Posté le 14.10.2015 à 9h10
Insiang, Lino Brocka 1976 - Bien avant le prolifique Brillante Mendoza, Lino Brocka fut pendant longtemps le seul grand cinéaste philippin. Sa virtuosité à plonger le spectateur dans un monde, en l’occurrence celui des bidonvilles surpeuplés, est inlassable. Insiang n’est en effet pas seulement le portrait d’une fille belle et pauvre qui n’a d’autre choix que de se montrer redoutable. C’est aussi, et par extension, une vision d’un monde de survie, fait de grandes générosités où chacun se demande comment l’autre va se nourrir. Un monde tracassé enfin par les mêmes grandes préoccupations universelles et transpirantes, celle de l’amour, de ses envies et de ses petites mesquineries.

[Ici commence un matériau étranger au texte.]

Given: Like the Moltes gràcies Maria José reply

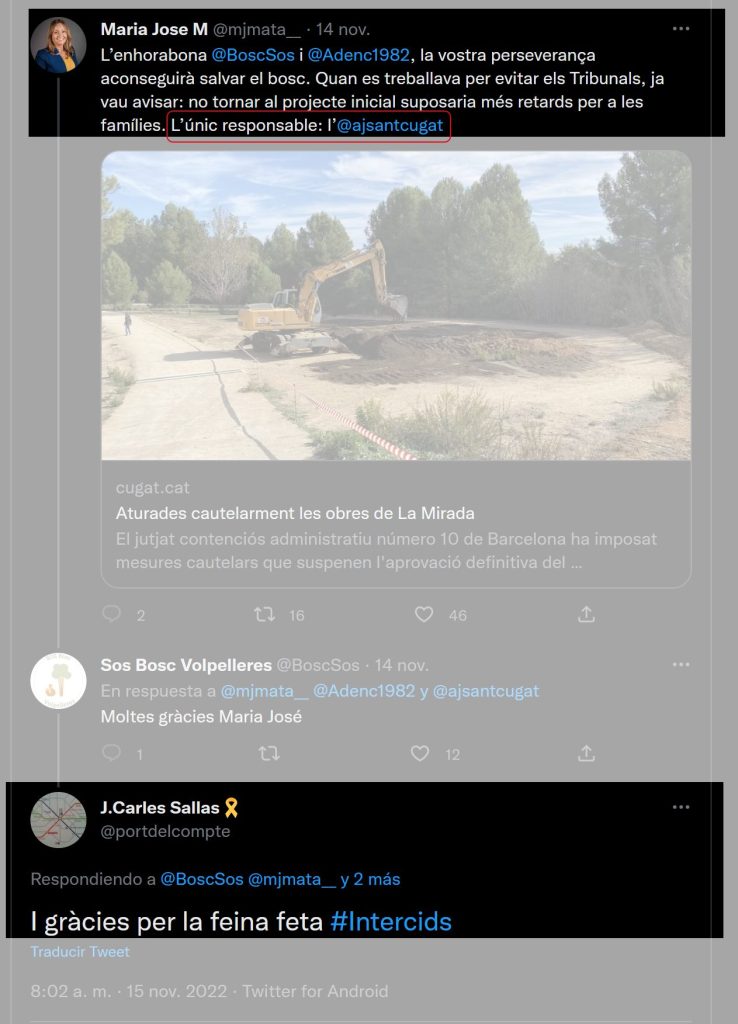Looking at the screenshot, I should (x=420, y=754).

Des commerçantes conversent sur la grosseur des jambes de l’une. Une suivante s’offusque que la mère d’Insiang puisse vivre avec un homme qui pourrait être son fils. Loin de tout cela, en retrait pudique, Insiang dans ses tenues à motifs tendres et forts, traverse le monde, cherche intérieurement et en permanence à comprendre où est sa place. Quel sort peut lui être réservé ? Ce qui frappe alors c’est la beauté plastique de l’image du film, digne des plus grands photographes actuels d’art contemporain. Cette beauté vive composée de t-shirts de couleurs fortes, de bassines en plastiques énormes, de cieux brouillés sur fond de tôles ondulées, de peaux qui suintent et de nuits tombées dangereuses, tout, absolument tout révèle l’état intérieur changeant de la jeune femme, ses espoirs comme ses peurs tête baissée et surtout surtout ses déceptions. Avoir le droit de ne pas accepter la déception amoureuse et décider de faire le choix de la vengeance fait ainsi basculer Insiang, du film apparemment social d’alors, en une tragédie grecque ancienne et folle. A découvrir absolument.